The recognized values of social judgment! It sounds so abstract, so remote from practice, that one might well believe we were landed again in the cloudland of festal oratory and the emotions of the leading article. The voluntary recognition of an invisible authority! And this after we have shattered the visible, and are living in the midst of intellectual anarchy and moral Nihilism! And yet moral valuations, simple, binding, and on the level of social judgment, are near enough to be within our grasp.

Are not all the four quarters of the world to-day talking about Democracy? Have not we ourselves got tired of this word, forbidden till a year ago—tired, even in circles where the modest word "Liberal" was never pronounced without a frown? And what does Democracy mean? Do we take it in the merely negative sense, that one is no longer obliged to put up with things? Or in the meagre sense, that responsibility goes by favour, and that the majority must decide? Or the dubious sense, that we are yearning to make our way through a sham Socialism to the Dollar Republic?

It is not the form of government, it is the form of society, that determines the spirit of a land. There is no democratic form of society, for democracy can be in league with capitalism, with socialism, or even with the class of clubs and castes. The unspoken fundamental conception which gives significance and stability both to the forms of a democratic constitution and to those of an organic society is called Solidarity—that is to say, cohesion and the sense of community. Solidarity means that each man does not come first in his own eyes, but before God and State and himself each man must stand and be answerable for all, and all for each.

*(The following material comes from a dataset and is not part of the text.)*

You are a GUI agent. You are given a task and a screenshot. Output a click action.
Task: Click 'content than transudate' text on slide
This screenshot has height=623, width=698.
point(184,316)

In this sense of solidarity the dominion of the majority over the minority is not an object to be striven for but an evil to be avoided; the true object of a solid democracy is the dominion of a people over itself, not by reckoning up the relative strength of its various interests, but by virtue of the spirit and of the will which it sets free. In this sense of solidarity no society can be based on hereditary monopolies either of capital or of cultivation; nor can it be delivered over to the terrorism of vocations and unions which, under the leaderships of shouters, claim the right whenever they please, to strangle indispensable industries; nor can it be based on demagogic flattery of excitable mobs. Every born man must from his cradle onwards have the same right to existence; he must be sheltered and fostered as he grows up, and be free to choose his lot. Every occupation must be open to him, except that he must not encroach on the sphere of another man's liberty. The standard of his activity is not to be fixed by birth or privilege or force or cunning or the glib tongue, but again, by spirit and by will.

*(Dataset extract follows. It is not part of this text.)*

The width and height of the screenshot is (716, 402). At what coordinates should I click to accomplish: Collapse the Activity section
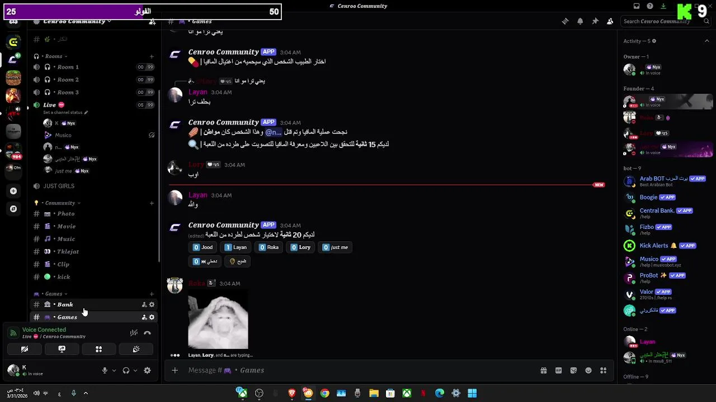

To-day, while cultivation of the spirit is still a class-monopoly, it cannot form any standard of creative capacity. And yet it has been demonstrated that so powerful is the passion for culture in a spirit which is in any degree qualified for it, that even to-day it is capable, by self-education, of surmounting some of the artificial barriers. There was not, to my knowledge, any illiterate among the Prussian or German Ministers of the new era, and the one of them who excused his deficiencies of language with the class-monopoly of education was in the wrong, for any man of normal capacity might in ten years' practice of popular oratory have learned the elements of syntax.